Fokus-Stile aktivieren
Navigieren Sie mit der Tab-Taste durch Ihre Website. Wenn der Fokus unsichtbar ist, hilft eine einfache CSS-Regel: *:focus { outline: 2px solid #005fcc; outline-offset: 2px; }
Kostenlose Tools zur Selbstprüfung
Bevor Sie externe Hilfe holen, können Sie viele Probleme selbst identifizieren:
- WAVE Web Accessibility Evaluator: Analysiert Seiten auf häufige Probleme
- axe DevTools: Browser-Erweiterung mit konkreten Lösungsvorschlägen
- Lighthouse (Chrome): Integriertes Tool mit Accessibility-Score
- Manuelle Tests: Tastaturnavigation, Screenreader NVDA, 200% Zoom
Die Barrierefreiheitserklärung
Das BFSG verlangt eine öffentliche Erklärung zur Barrierefreiheit. Diese muss enthalten:
- Konformitätsstand: Vollständig, teilweise oder nicht konform
- Nicht barrierefreie Inhalte: Liste mit Begründung
- Feedback-Mechanismus: Kontaktmöglichkeit für Nutzer
- Link zum Schlichtungsverfahren: Für Streitfälle
Die Erklärung sollte im Footer jeder Seite verlinkt sein, typischerweise unter /barrierefreiheit.
Konsequenzen und Chancen
Bußgelder bis zu 100.000 Euro sind möglich. Wettbewerber können abmahnen. Verbände haben Klagerecht. Die gute Nachricht: Wer erkennbar an der Umsetzung arbeitet, hat weniger zu befürchten.

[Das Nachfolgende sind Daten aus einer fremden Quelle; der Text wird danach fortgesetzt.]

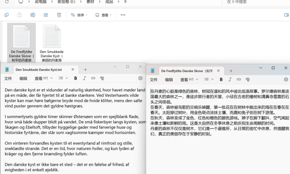This screenshot has width=290, height=174.
Task: Click the share icon in Explorer toolbar
Action: (46, 15)
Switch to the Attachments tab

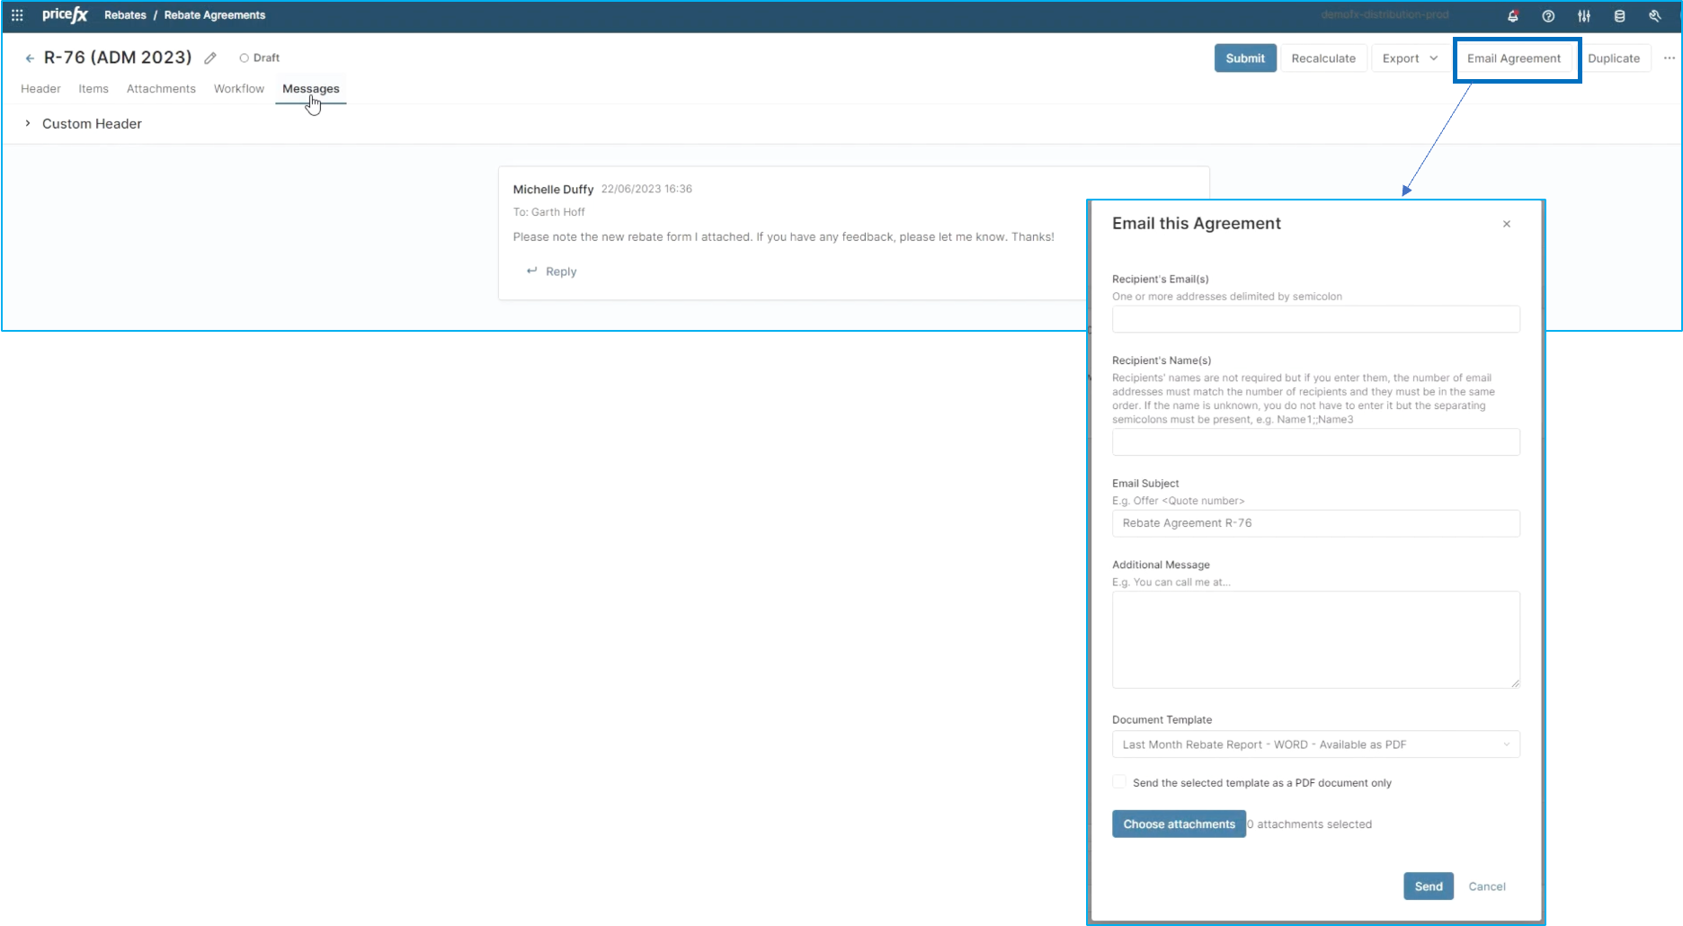pyautogui.click(x=161, y=89)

Barrierefreiheit ist nicht nur Pflicht, sondern auch wirtschaftlich sinnvoll. 10-15% der Bevölkerung haben Einschränkungen. Barrierefreie Websites sind oft auch besser für SEO – klare Struktur und gute Alt-Texte helfen beiden Zielen.
Nutzen Sie unseren SEO Analyzer, der auch grundlegende Accessibility-Checks enthält.
Häufig gestellte Fragen
Gilt das BFSG auch für meine bestehende Website oder nur für neue Projekte?
Das BFSG gilt für alle betroffenen Websites, unabhängig vom Erstellungsdatum. Seit dem 28. Juni 2025 müssen sowohl bestehende als auch neue digitale Angebote die Anforderungen erfüllen. Es gab keine Übergangsfrist für Bestandsseiten.
Welche Strafen drohen bei Verstößen gegen das BFSG?
Bußgelder können bis zu 100.000 Euro betragen, abhängig von der Schwere des Verstoßes. Häufiger sind jedoch Abmahnungen durch Wettbewerber oder Verbände. Der Reputationsschaden kann schwerwiegender sein als die finanzielle Strafe.
Muss ich einen Experten beauftragen oder kann ich die Barrierefreiheit selbst umsetzen?
Viele Grundlagen wie Alt-Texte, Kontraste und Formularbeschriftungen können Sie selbst umsetzen. Für komplexere Anforderungen wie ARIA-Labels, Skip-Links oder umfassende Screenreader-Kompatibilität empfiehlt sich professionelle Unterstützung. Starten Sie mit den Grundlagen und holen Sie bei Bedarf Hilfe.